E. The Battle of Fort Dearborn Park

Chicago was originally the site of the Fort Dearborn settlement, and at this small park lying at the end of 18th street you can read all about the Fort Dearborn massacre that occurred near this site. This passive park lies just before the Metra station and 18th street pedestrian bridge that lead to the museum campus.

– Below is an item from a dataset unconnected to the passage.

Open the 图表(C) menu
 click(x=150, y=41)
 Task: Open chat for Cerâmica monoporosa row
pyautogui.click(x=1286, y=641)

F. Globe Park at Museum Campus

The highlight of this little-known park might be it's "kugel ball." Give this large stone sphere a push and it will rotate on it's base in any direction. There is a climbing structure and several sculptures around the park. Located just South of the Field Museum and just North of Soldier Field, this park is surrounded by trees and small hills, and not well known even to Chicagoans.

G. Northerly Island

Bike past the Field Museum and the Shedd Aquarium, and you'll find yourself away from the tourists out at Northerly Island. Formerly home to Meigs Field, an active airport, and the Century of Progress World's Fair, Northerly Island is man-made but now home to a nature preserve, park district field house, and an amphitheater. In the summer, there are fishing events, family camping, and plentiful concerts. On the North side of the island, behind the planetarium, you'll find 12th Street Beach. They have good tacos and ice cream as well as restrooms at the beach house.On your way back stop for photos of Lake Michigan and the skyline from one of the best spots in the city.

H. Grant Skate Park

After crossing the 11th street bridge, head immediately South and find a spot to watch some amazing skateboarding. Just completed in Winter 2014, the Grant Park Skate Park is wildly popular and an ideal place to people watch. Just East of the park is an interactive sculpture, Agora.